His third collection, “Felon,” is out now. It pushes Betts’s story forward, in verse that is nimble in its diction, tone and focus. The poems are about returning to everyday American life, but in an estranged and often painful way, as if blood were rushing into a long-pinned limb.
In “When I Think of Tamir Rice While Driving,” Betts writes, having already warned his sons about toy pistols:
I am a father driving
his Black sons to school & the death
of a Black boy rides shotgun & this
could be a funeral procession.
He writes about how the digital world keeps one’s past in the ever-present, his crimes never allowed to recede from view, “the online / account of our background a song of tragedy & regret.”
There’s a shadow book in “Felon,” and it is about alcohol. In this collection’s first poem, “Ghazal,” Betts writes:
My lover don’t believe in my sadness. She says whisky,
not time, is what left me wrecked after prison.

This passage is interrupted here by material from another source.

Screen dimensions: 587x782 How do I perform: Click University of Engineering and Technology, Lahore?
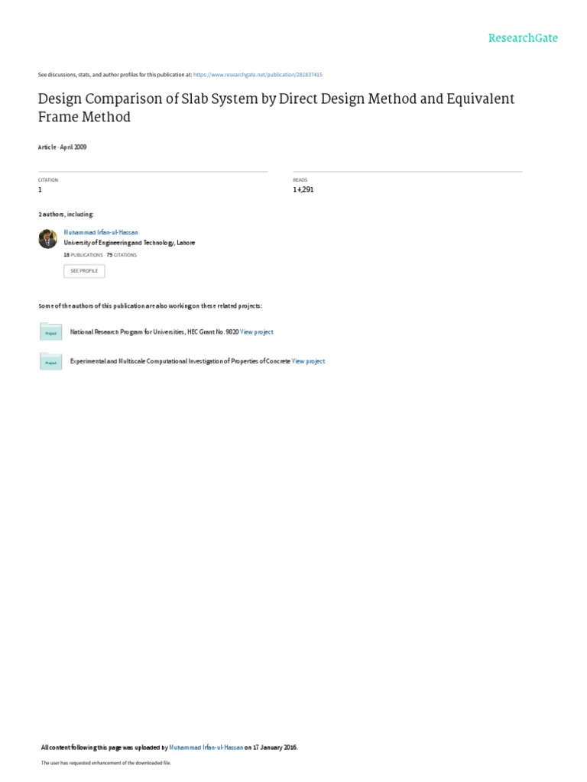point(129,243)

Other poems chart the “whisky flowing like gospel in my veins” and “My liver, awash in all but dregs / of a charred oak cask, / soaked in barley’s amber.” Sometimes but not often on this topic, there is almost a smile: “His mother told him. Airport bars always pour something nice. Distance makes bartenders understand suffering.”
In these poems, Betts carries his atrophied affection for America into forms of renewal. One poem is titled “On Voting for Barack Obama in a Nat Turner T-Shirt.”
In prison, Betts wrote in his memoir, letters were known as “kites,” because they flew up and out. The poems in “Felon” are kites of a different sort — bruised, sensitive, wounded missives, sent into hard wind, from a man in transition.